> _PAGE EXTRACT_:
A DX7 IIFD with E! modification was my first, and only, hardware synth. I bought it back in 1987, and for about 3 years it was the backbone of my makeshift MIDI recording setup. The E! mod enabled the playing of multiple tracks simultaneously thru different MIDI channels, so using a sequencer on my trusty old Mac SE30 (with a whopping 80MB hard drive!), I was able to create multitrack arrangements on the DX7. Guitars and vocals were recorded to a 4-track cassette.

It was a pretty primitive setup, but it's how I cut my teeth on multitrack recording. Years later, I was overjoyed when soft synths started to appear and happily ditched all the hardware. Except for guitars, I'm just not a hardware guy - I love the convenience, affordability, and flexibility that the virtual domain offers, and have no desire to re-live the past...


----------



## Superabbit (May 2, 2022)

Henu said:


> that traumatic crap can burn in a dumpster fire for all that I care


Man, that is vivid. You hate the DX7 with the fire of a thousand suns. I kinda don't like them either. I was 21 when they came out, the music lab at USC got one hot off the line and I got a chance to play with it and it sounded uh-MAY-zing. At first. Then I realized that programming it was next to impossible (for me at least) and a big PITA with the little LCD screen and those membrane buttons. That was the first red flag. Then as the decade progressed, it turned out that nobody else could figure out how to program them either, but they sure used the hell out of the uh-MAY-zing presets on every brain-dead overproduced puff-pop song and idiotic tired sitcom soundtrack to come out of LA.

I came to loathe the DX7 "Rhodes" patch so much that it colored my appreciation of actual Rhodes pianos.

The long-term chilling effect it had on the synth industry is still with us in some ways. For a couple of decades, synth manufacturers decided that nobody actually wanted to program the things, so they all turned into these black or silver knobless slabs. When the Yamaha CS6X came out in 1999 with its knobs and ribbon controller(!), I bought one straightaway. Now of course, there are a ton of nice little synths bristling with knobs.

Yamaha's use of the term "C3" to refer to the note that is middle C on the keyboard is still confusing things, because half of the rest of the MIDI world uses the Roland/Scientific Notation convention that says that middle C is "C4." They did that because the DX7 had a 61-key keyboard, and middle C was the third C from the left on the board.

Initially wanting something then having it turn out to be an instrument of crap is a potent recipe for contempt toward the thing. In your case it was being forced by circumstances to use an instrument that wasn't up to current standards. That is another potent recipe, as you expressed quite eloquently.

Trent Reznor and I are about the same age. I used to like Nine Inch Nails, but after I saw a TV performance of them doing "Pigs," and he kicked his DX7 off the stand and stomped it into pieces, I _loved_ Nine Inch Nails.

[Click-target data]
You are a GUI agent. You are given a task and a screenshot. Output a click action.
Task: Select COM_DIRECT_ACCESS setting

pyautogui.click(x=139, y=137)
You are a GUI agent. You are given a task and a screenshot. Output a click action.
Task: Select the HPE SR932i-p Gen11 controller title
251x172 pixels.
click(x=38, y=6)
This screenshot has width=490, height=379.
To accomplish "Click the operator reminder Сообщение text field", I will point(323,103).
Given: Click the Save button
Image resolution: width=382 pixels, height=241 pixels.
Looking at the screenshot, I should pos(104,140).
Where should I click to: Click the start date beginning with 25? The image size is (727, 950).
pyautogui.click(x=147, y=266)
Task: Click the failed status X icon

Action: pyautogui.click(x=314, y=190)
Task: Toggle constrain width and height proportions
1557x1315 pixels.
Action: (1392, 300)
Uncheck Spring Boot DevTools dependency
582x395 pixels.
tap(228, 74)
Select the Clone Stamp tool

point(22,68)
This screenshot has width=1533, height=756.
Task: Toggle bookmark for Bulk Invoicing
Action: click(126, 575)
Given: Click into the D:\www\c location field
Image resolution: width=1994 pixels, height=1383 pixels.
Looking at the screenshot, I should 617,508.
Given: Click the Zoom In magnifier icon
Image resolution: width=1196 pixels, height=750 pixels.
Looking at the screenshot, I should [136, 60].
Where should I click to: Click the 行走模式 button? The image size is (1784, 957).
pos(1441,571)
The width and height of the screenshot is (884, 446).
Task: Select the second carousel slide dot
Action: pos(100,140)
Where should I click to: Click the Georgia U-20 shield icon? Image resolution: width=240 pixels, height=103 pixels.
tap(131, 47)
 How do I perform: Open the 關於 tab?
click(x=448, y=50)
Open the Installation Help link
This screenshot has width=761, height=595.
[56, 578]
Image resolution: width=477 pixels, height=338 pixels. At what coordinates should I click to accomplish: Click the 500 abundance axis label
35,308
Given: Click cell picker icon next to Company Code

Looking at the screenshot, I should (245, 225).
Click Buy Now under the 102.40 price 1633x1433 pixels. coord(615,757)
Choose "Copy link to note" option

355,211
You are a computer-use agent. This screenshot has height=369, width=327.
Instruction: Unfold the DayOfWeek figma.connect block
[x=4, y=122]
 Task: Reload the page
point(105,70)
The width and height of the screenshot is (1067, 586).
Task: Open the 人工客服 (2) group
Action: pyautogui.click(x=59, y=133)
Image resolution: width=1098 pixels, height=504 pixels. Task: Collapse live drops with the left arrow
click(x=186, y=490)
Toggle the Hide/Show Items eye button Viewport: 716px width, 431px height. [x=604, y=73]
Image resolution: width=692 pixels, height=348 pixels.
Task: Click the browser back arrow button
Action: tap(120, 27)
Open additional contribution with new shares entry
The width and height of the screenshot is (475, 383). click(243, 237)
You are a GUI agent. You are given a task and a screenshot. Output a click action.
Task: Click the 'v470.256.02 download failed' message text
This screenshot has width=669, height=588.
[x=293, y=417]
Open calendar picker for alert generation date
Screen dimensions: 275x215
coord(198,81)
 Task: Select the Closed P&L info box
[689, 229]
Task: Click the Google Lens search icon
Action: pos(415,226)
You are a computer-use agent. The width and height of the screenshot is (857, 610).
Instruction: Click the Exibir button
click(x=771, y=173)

> _REQUIRED TASK A_: Render this sentence from the DX7 forum thread in Spanish: "Now of course, there are a ton of nice little synths bristling with knobs."
> _REQUIRED TASK B_: Write a continuation of the DX7 forum thread, picking up after its final sentence.
The records have no connection to the DX7 forum thread.

> _WRITTEN RESPONSE A_: Ahora, por supuesto, hay un montón de pequeños sintetizadores muy buenos repletos de perillas.

> _WRITTEN RESPONSE B_:
(You don't want to get me started on Roland JC-120 amps, which also emerged from Satan's taint around that time)


----------



## HCMarkus (May 2, 2022)

I loved my DX7.

A pain to program, for sure but, for a gigging musician, the answer to prayers. With its velocity-sensitive keyboard and the resulting playability, I was able to leave the Rhodes at home, thus preserving what remained of my car's interior upholstery. And the way FM responded to velocity was truly wonderful for percussive sounds... not just modulating a filter like so many other synths. Yamaha's inclusion of the BC-1 Breath Controller opened up a world for me; I still love using BC today with the TEControl units.

I had an RX11, too. It sucked, but still provided my drums for a lot of the smaller live gigs. It was the RX, which used the same data cartridge as the DX, that inspired a small-scale enterprise engaged in by my brother in law Chris and me.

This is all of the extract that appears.